Data records
-----

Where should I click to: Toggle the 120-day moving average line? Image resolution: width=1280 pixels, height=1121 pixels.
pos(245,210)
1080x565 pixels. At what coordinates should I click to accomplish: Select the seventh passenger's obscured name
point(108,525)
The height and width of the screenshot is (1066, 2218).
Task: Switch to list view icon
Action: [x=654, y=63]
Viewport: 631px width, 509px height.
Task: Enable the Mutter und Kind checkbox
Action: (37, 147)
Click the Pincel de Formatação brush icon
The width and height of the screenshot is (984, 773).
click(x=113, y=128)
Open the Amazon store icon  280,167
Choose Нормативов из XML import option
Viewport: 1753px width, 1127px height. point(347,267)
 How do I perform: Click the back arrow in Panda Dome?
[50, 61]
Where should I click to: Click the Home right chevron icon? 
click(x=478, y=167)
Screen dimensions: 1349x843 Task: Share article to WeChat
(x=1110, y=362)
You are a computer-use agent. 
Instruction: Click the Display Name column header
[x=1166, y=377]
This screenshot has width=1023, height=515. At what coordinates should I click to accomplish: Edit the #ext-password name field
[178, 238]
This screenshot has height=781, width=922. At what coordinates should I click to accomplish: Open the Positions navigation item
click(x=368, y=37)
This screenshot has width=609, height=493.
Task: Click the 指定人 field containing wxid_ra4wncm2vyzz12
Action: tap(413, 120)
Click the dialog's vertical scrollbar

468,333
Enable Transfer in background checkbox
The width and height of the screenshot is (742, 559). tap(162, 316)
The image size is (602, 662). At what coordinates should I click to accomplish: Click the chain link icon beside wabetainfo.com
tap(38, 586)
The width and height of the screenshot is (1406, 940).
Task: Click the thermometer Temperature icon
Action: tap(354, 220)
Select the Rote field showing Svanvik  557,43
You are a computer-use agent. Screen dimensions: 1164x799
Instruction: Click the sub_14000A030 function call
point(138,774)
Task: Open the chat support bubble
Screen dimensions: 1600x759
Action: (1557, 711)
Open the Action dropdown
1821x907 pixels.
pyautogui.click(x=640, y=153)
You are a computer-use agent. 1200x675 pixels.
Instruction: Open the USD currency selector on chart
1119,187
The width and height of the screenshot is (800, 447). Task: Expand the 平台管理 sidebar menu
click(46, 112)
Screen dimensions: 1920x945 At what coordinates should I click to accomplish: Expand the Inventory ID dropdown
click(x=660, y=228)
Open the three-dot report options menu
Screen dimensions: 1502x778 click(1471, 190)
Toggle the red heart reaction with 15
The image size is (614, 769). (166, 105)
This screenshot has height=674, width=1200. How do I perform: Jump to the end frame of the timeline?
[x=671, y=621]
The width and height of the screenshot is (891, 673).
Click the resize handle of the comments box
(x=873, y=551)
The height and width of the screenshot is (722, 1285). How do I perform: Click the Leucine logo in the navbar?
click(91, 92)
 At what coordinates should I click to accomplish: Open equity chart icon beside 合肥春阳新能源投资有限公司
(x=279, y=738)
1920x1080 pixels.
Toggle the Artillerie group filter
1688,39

-----

- [EXERCISE AIM]: Scan the lines above for the word "agent". Return each one that has it.

- [COMPLETED EXERCISE]:
You are a computer-use agent. 
You are a computer-use agent. Screen dimensions: 1164x799
You are a computer-use agent. 1200x675 pixels.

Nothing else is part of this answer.